A caminhada também passou pela Praça Afonso Arinos, onde se destaca a figura de Afonso Arinos, autor da primeira lei antirracismo no Brasil, promulgada em 1951, um marco na luta pela igualdade racial e pela justiça social. No Parque Municipal, os participantes visitaram as estátuas de Carolina Maria de Jesus e Lélia Gonzales, homenagens a duas figuras de destaque na literatura e no ativismo negro no Brasil.
Percepções
Os participantes ressaltaram a relevância da Caminhada Negra como um momento de valorização e resgate da história e da cultura negra em Belo Horizonte, além de um espaço para fomentar debates sobre inclusão e igualdade racial. As falas dos presentes trouxeram reflexões que destacaram a importância da preservação da memória e da luta contínua por uma sociedade mais justa e equitativa.
A ministra do TSE, Edilene Lobo reforçou a importância de movimentos como esse. “Nós precisamos fazer todos os movimentos, inclusive esses de rua, para dizer que as pessoas negras têm que ser consideradas em todas as políticas públicas, em todos os espaços decisórios e o Judiciário brasileiro começa a dar sinais e compreender essa necessidade. As pessoas negras existem, temos muito a colaborar e nós estamos a postos”, afirmou a ministra.
O juiz do TRF6, Grigório dos Santos explicou que a Caminhada Negra é uma iniciativa de um coletivo de juízas e juízes negros que acontece em todo o Brasil em novembro. “Já aconteceu outras vezes aqui em BH e é a primeira vez que eu participo. O objetivo do movimento é destacar a necessidade de equidade em todo o Brasil e particularmente no Judiciário brasileiro. Estamos no mesmo barco e queremos remar juntos da construção do país e da nossa sociedade”, falou o juiz.
A desembargadora Sandra Fonseca avaliou que o evento representa um avanço no combate ao racismo. “Esse evento é muito importante porque representa um avanço contra o racismo. No Brasil nós temos 55% das pessoas declaradas pretas ou pardas, e essa representatividade nos tribunais ainda é muito pequena. A população hoje se sente melhor representada pelos juízes no Brasil. Esse movimento é nacional”, declarou a desembargadora.
Sandra Fonseca completou que o Conselho Nacional de Justiça estabeleceu o mínimo de 20% de magistrados negros nos concursos. “No estado de Minas Gerais, a Amagis providenciou um avanço significativo. Temos representantes da Justiça estadual de primeira e segunda instância. Temos representantes na magistratura federal e na magistratura militar”, disse Sandra Fonseca.
O guia
Encerrando o trajeto, o grupo seguiu até o Mercado Novo, um espaço de convivência e celebração da cultura mineira, onde puderam refletir sobre a importância do evento e fortalecer os laços culturais e sociais promovidos pela caminhada. A Caminhada Negra, com sua rota cuidadosamente planejada e participações engajadas, reafirmou seu papel como uma celebração do passado e um convite à construção de um futuro mais consciente e inclusivo.

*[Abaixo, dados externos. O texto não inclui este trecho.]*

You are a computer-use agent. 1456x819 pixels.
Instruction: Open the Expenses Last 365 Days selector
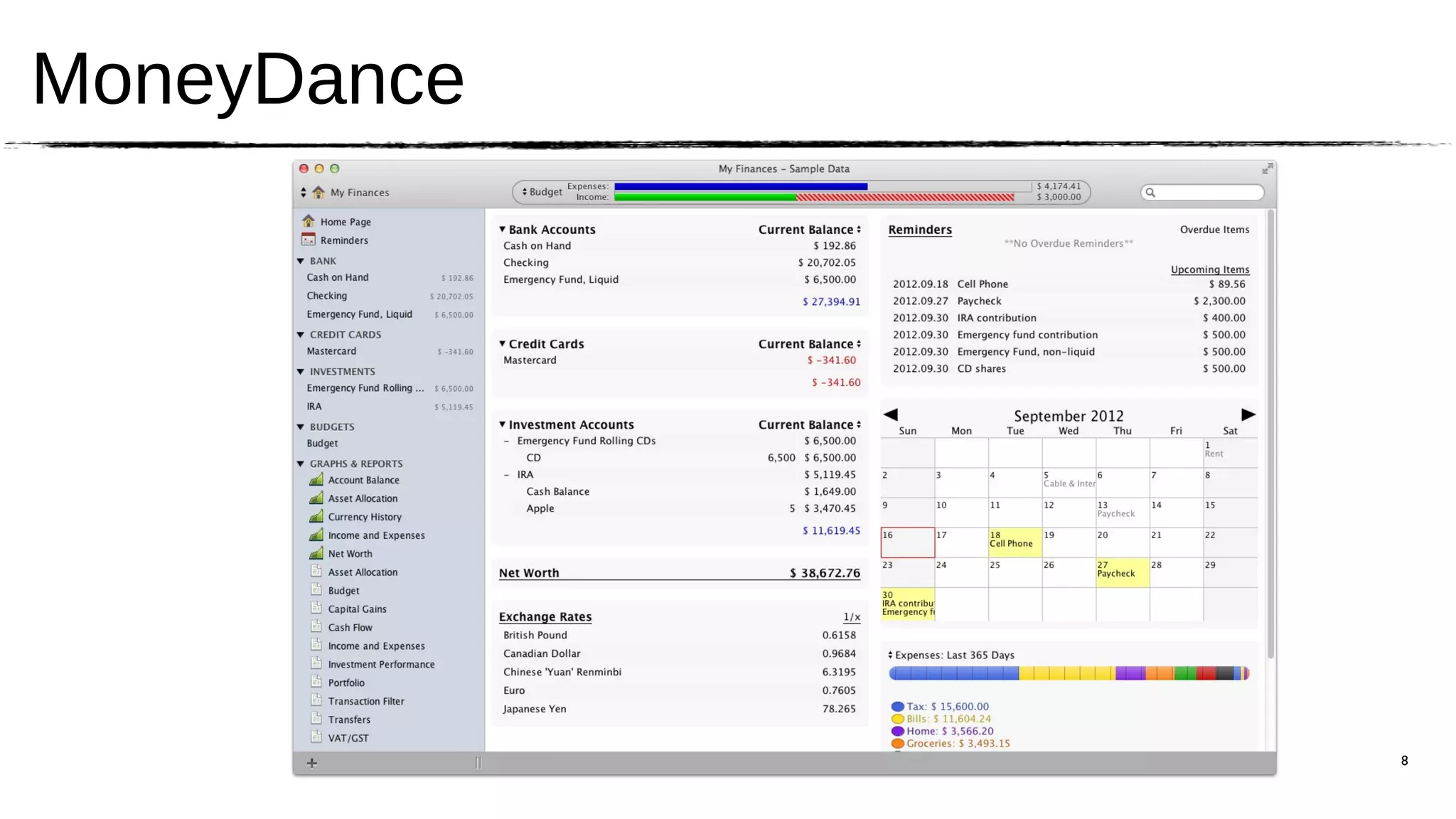[x=951, y=655]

Lucas Xavier, turismólogo da Sensações Turismo, coordenadora do programa Horizontes Negros e da Caminhada Negra Belo Horizonte, explica que há o Guia Negro, que é uma plataforma de turismo traz a narrativa preta da história de várias cidades brasileiras e também em Belo Horizonte. “A gente faz essa parceria para recontar essa história, essa narrativa preta de Belo Horizonte. Então a gente retoma os espaços de poder e história e toda a cultura preta de Belo Horizonte a partir dessas caminhadas, interpretando os espaços, falando das personalidades, falando da importância que é a gente entender como que essa sociedade foi formada. Na Rota Maria do Arraial destacamos a questão da resistência e de como que a sociedade coloca as pessoas pretas em determinados quadrantes. Só que a gente não cabe em quadrantes, estamos muito além do que nos determinam. Então, essa caminhada é o momento de a gente quebrar as paredes das narrativas já colocadas e para ampliar a visão do que realmente é o poder da população preta na construção dessa cidade”, conclui.